L’histoire est vraiment passionnante et prenante. Si elle se déroule essentiellement dans un passé très lointain, elle reste relativement ancrée dans un passé assez proche, la conquête du pôle Nord. Un scénario où la nature est omniprésente où l’harmonie est primordiale et un côté davantage sombre et sanguinolant. Les illustrations sont toutefois « classiques » à mes yeux : très peu de grandes planches et un découpage des cases assez intéressants.

C’est une bande dessinée qui a maintenant 10 ans mais qui parle toujours : notamment avec les notions de courage, d’héritage, de partage et de la nature.

OLIVIER, LE RÉPARATEUR DE CŒURS, un roman graphique de Vedrana Donic’ et de Pole Ka.

ROMAN GRAPHIQUE

Vedrana Éditions

Vedrana Donic’ (texte) et Pole Ka (illustrations)


Ce livre raconte l’histoire d’Olivier, le réparateur de cœurs.

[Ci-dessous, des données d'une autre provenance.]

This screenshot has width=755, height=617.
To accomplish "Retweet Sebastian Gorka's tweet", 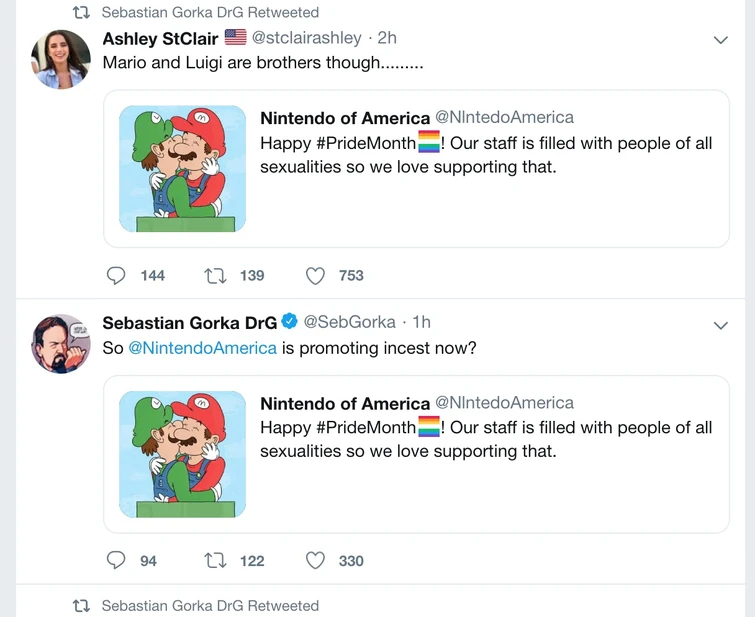I will (215, 561).
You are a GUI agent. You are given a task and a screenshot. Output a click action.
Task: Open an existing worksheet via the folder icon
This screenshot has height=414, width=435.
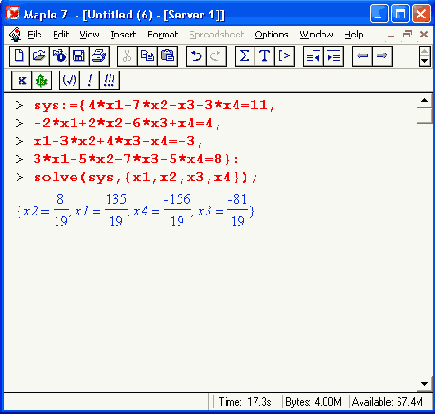(39, 56)
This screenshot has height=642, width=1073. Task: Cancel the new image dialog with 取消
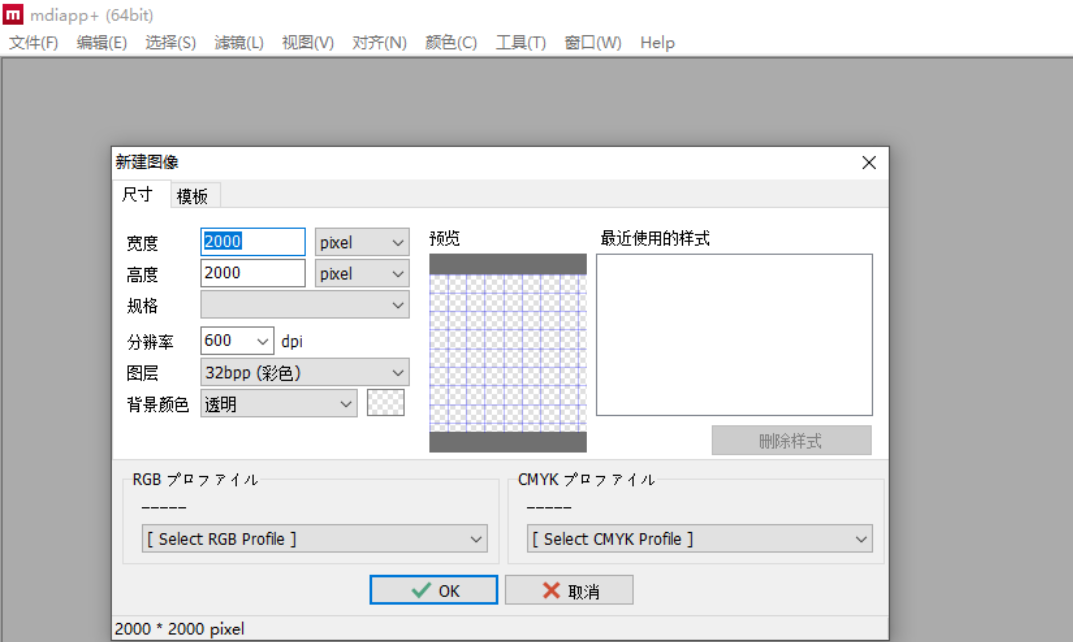[x=568, y=589]
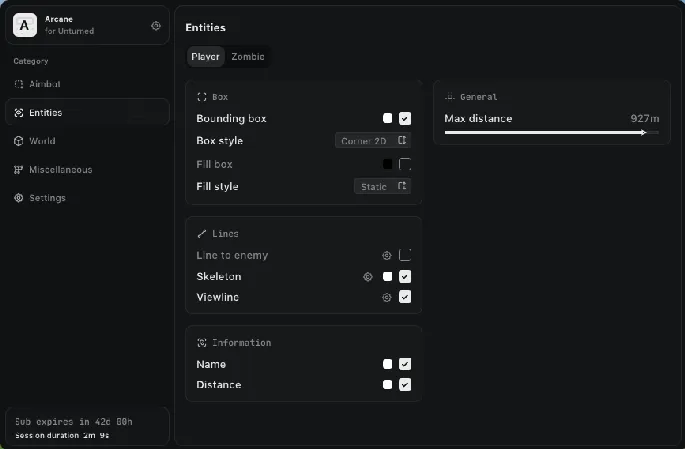685x449 pixels.
Task: Switch to the Zombie tab
Action: point(248,57)
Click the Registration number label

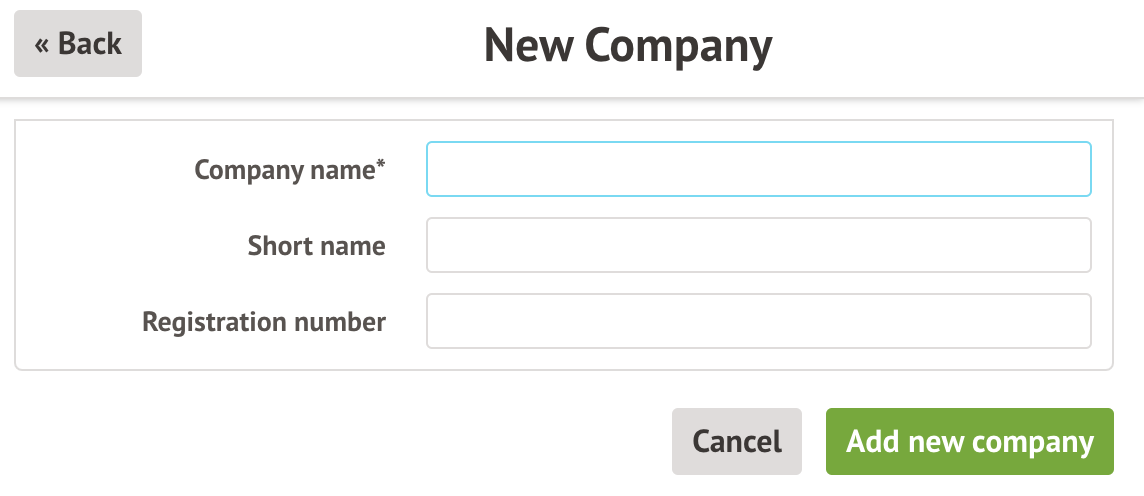click(264, 322)
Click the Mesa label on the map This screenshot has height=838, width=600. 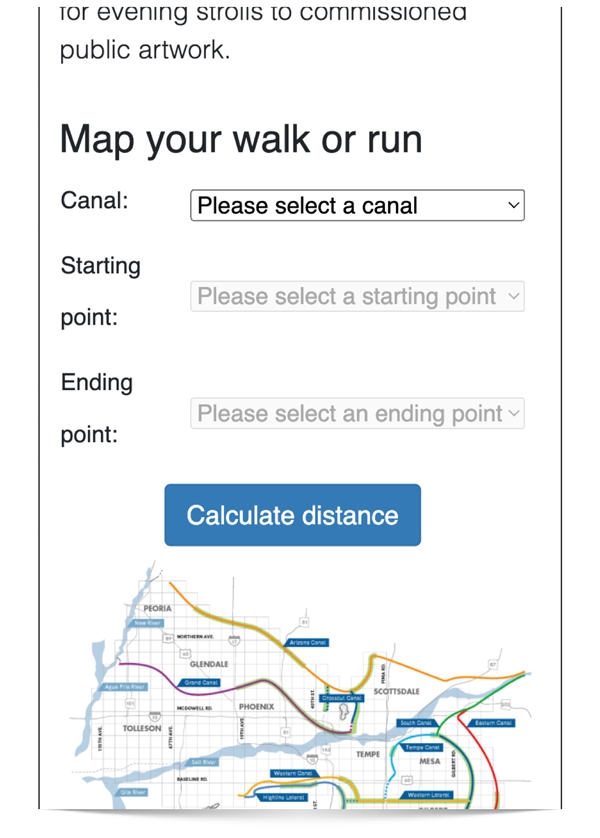click(429, 761)
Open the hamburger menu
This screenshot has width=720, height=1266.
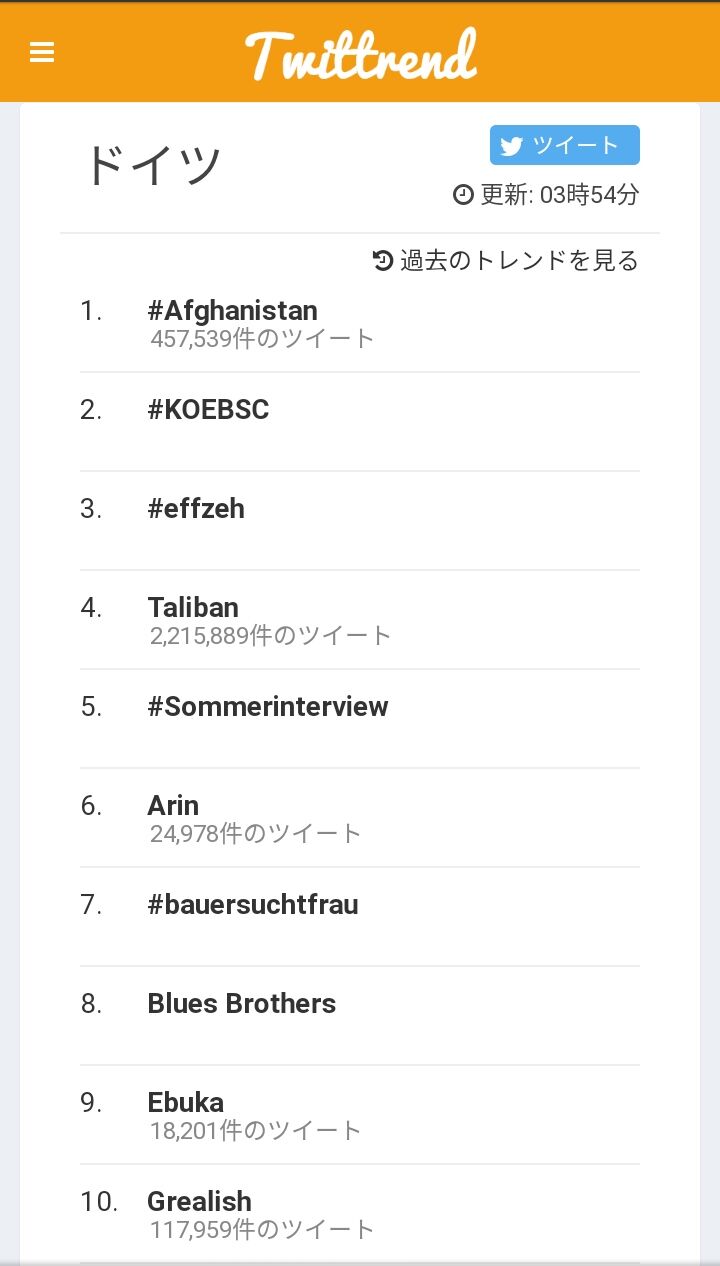pos(42,52)
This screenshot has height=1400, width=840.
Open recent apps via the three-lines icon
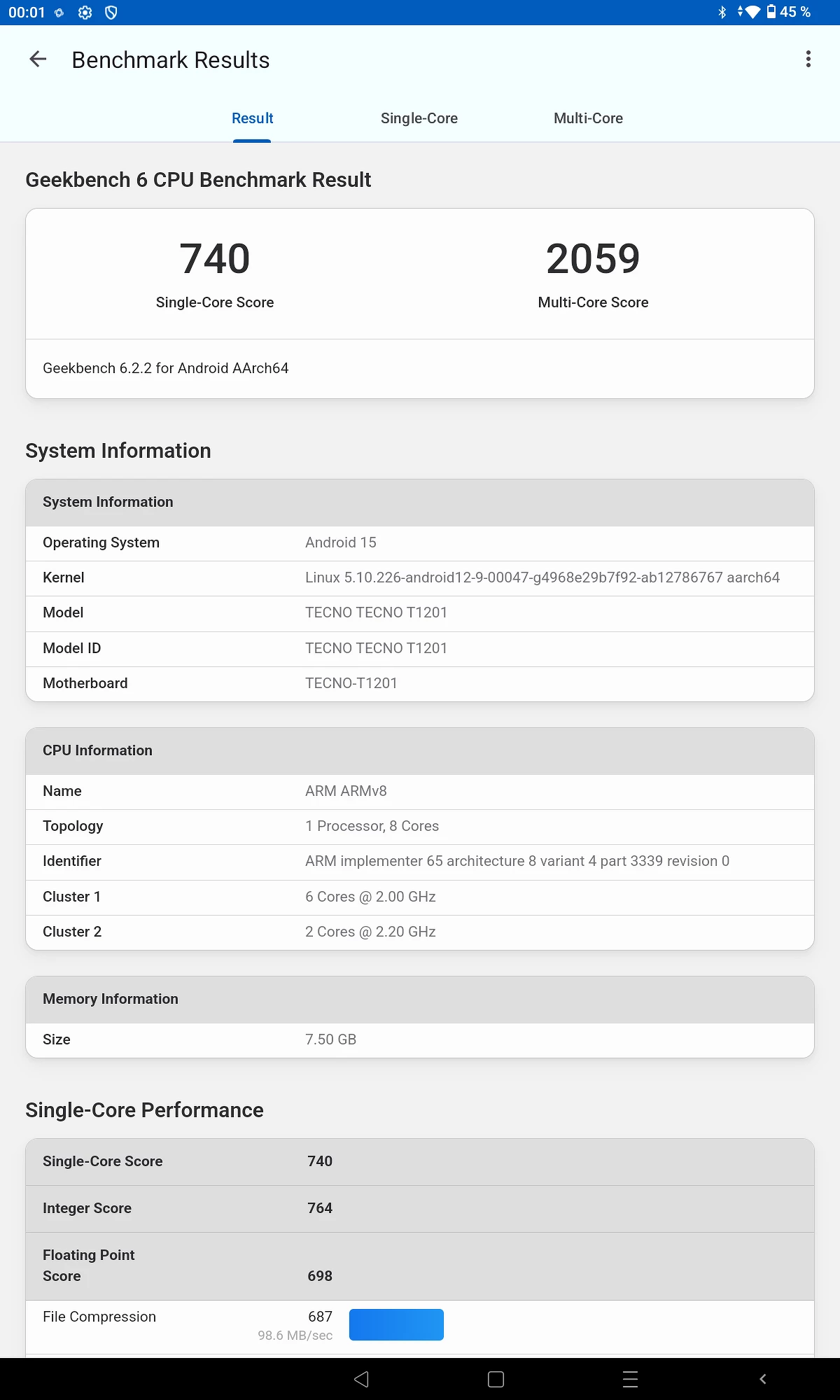point(630,1379)
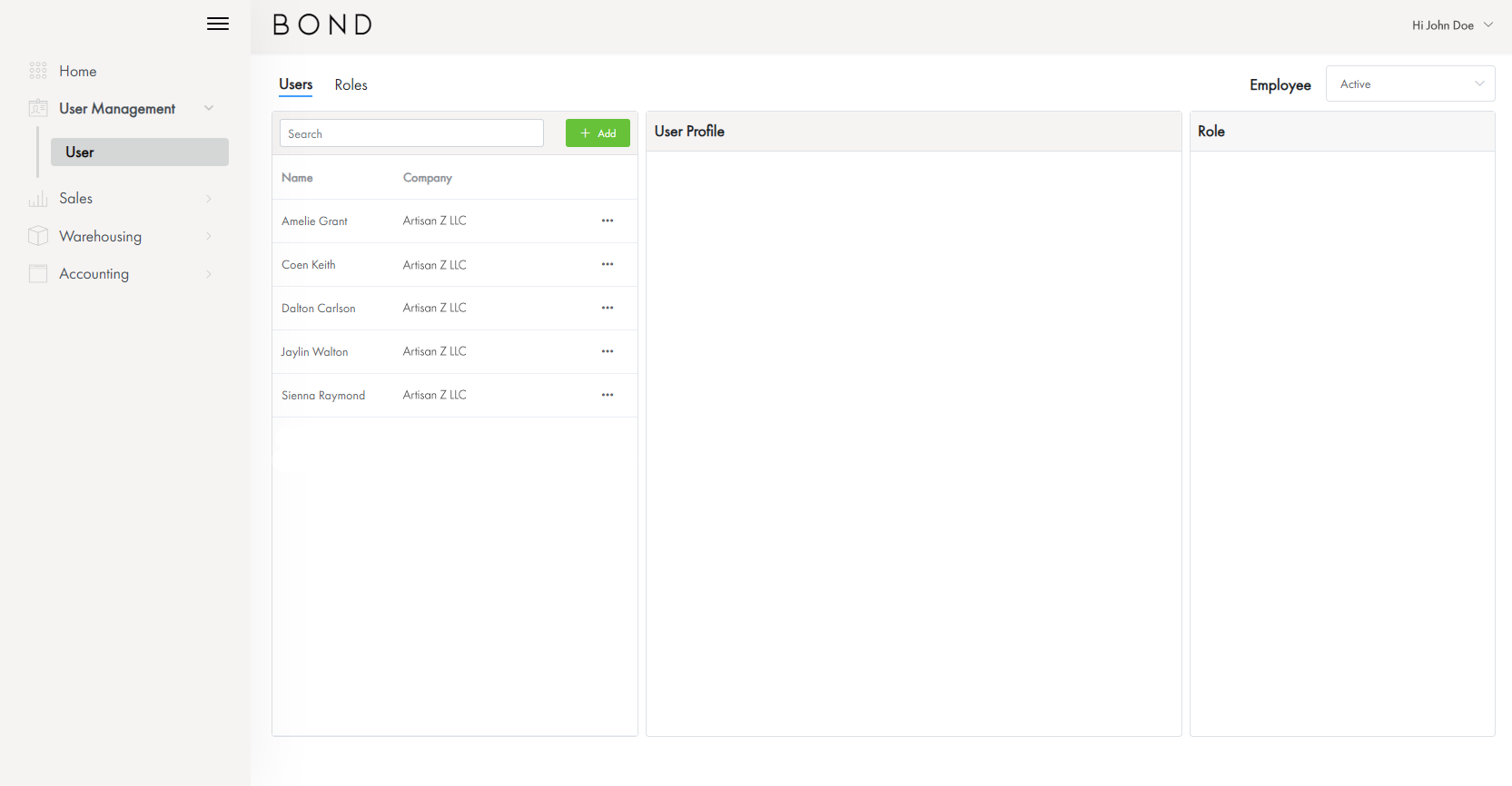Click the Home grid icon in sidebar
1512x786 pixels.
38,71
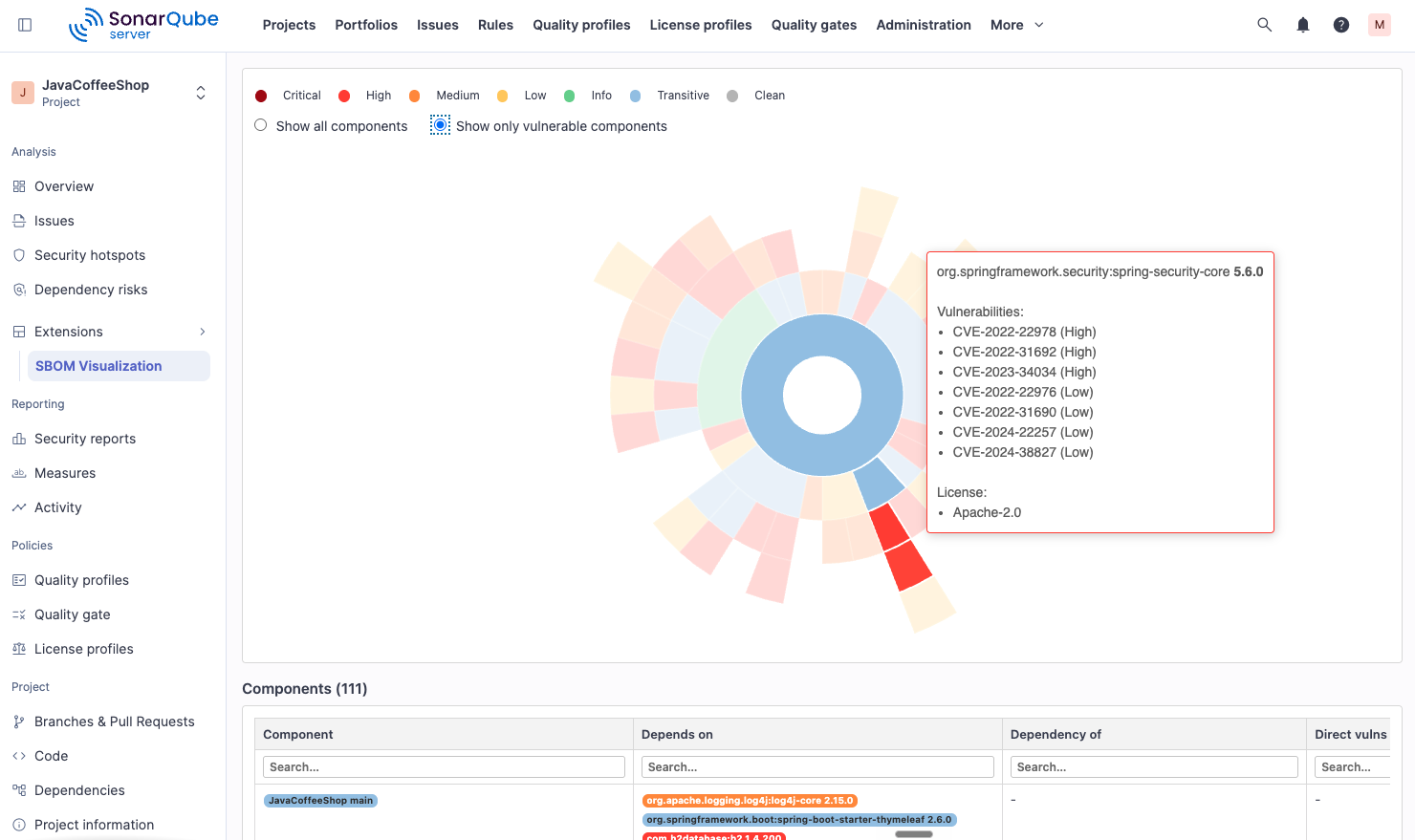Viewport: 1415px width, 840px height.
Task: Select Show all components radio button
Action: [260, 125]
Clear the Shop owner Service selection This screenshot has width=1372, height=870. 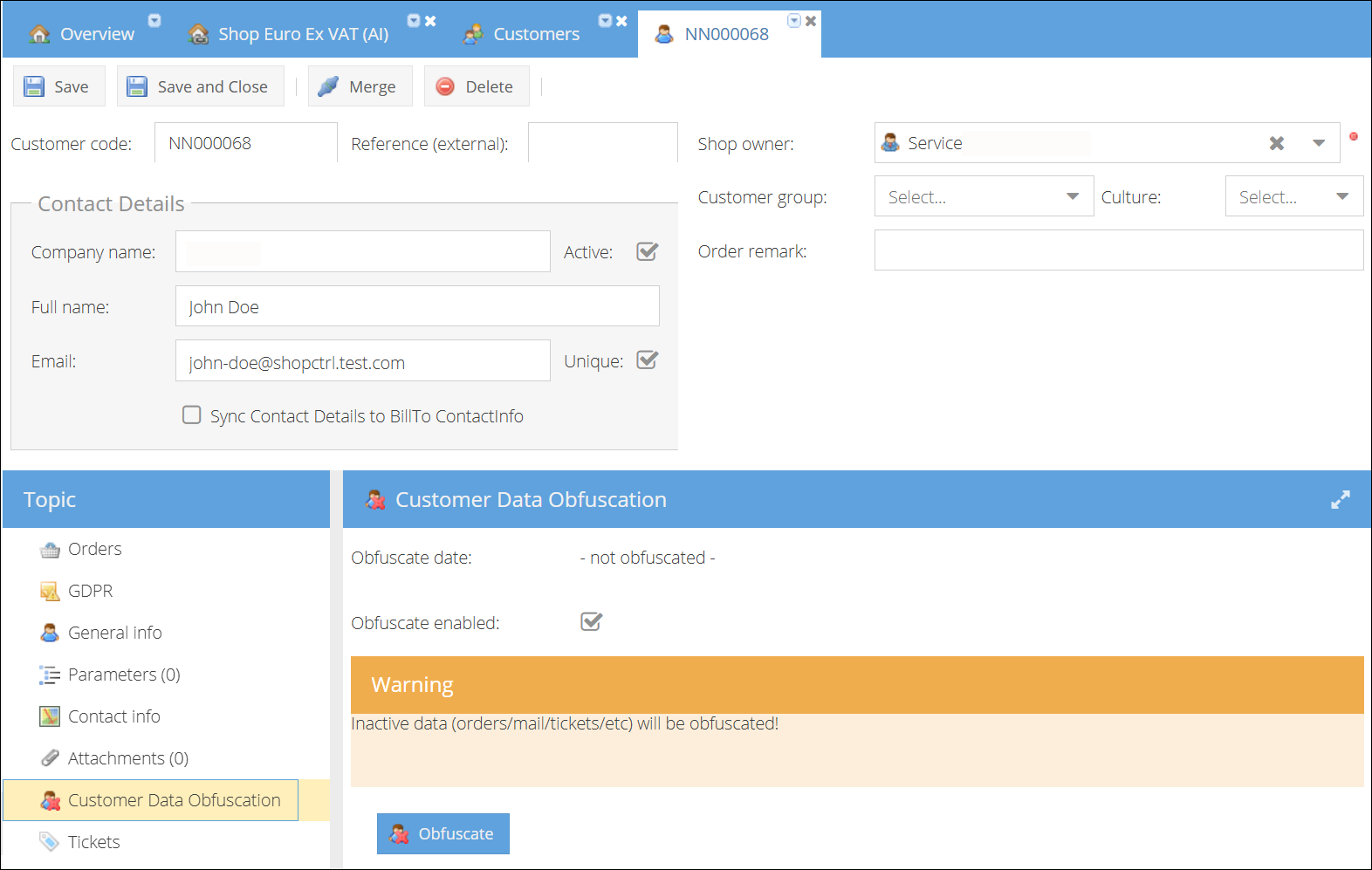(1276, 143)
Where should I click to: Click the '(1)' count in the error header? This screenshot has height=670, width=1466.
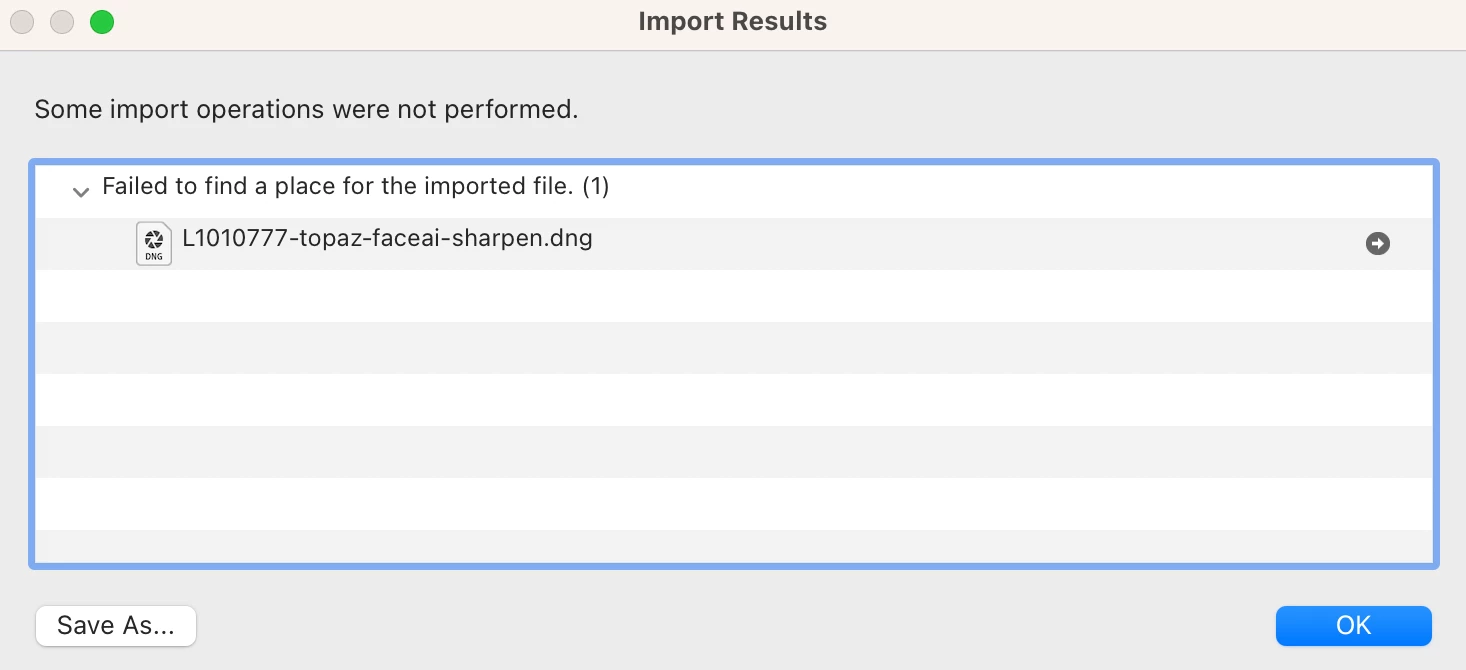click(x=595, y=187)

C’était le seul réparateur de cœurs de sa ville car c’était le seul à avoir un cœur en bois depuis sa naissance. Ses parents ne savaient pas pourquoi car ils avaient des cœurs en verre qui se brisaient à chaque déception. Cela ne voulait pas dire qu’Olivier ne pleurait jamais,
seulement qu’il n’était pas touché de la même façon. Cela lui permettait donc d’aider les cœurs plus fragiles : Il les réparait, les regonflait avec sa pompe, leur soufflait des mots doux, leur prêtait son oreille, les réfugiait sous son bras et les bordait.

 

Ma note : 5/5
2012
32 pages
Disponible au format broché

 

MON AVIS

Aujourd’hui je viens vous parler de ce joli conte pour enfant et pour adulte (aussi). Un roman graphique d’une trentaine de pages où la différence de ce petit garçon Olivier qui a un cœur en bois, va en grandissant devenir le plus grand réparateur de cœurs. Une différence qu’il met à profit. Il écoute, il palpe et surtout il détient un secret important.

 

Un conte tout simplement magnifique que vous pouvez lire à vos enfants. Vedrana Donic’ parle d’émotions et de différence avec humilité. Les illustrations de Pole Ka sont tout simplement magnifiques. Elles mettent en exergue avec douceur et volupté une histoire sensible et belle.

 

Un roman graphique qui dans son ensemble m’a capturée, emportée par une histoire et des dessins d’une jolie sensibilité.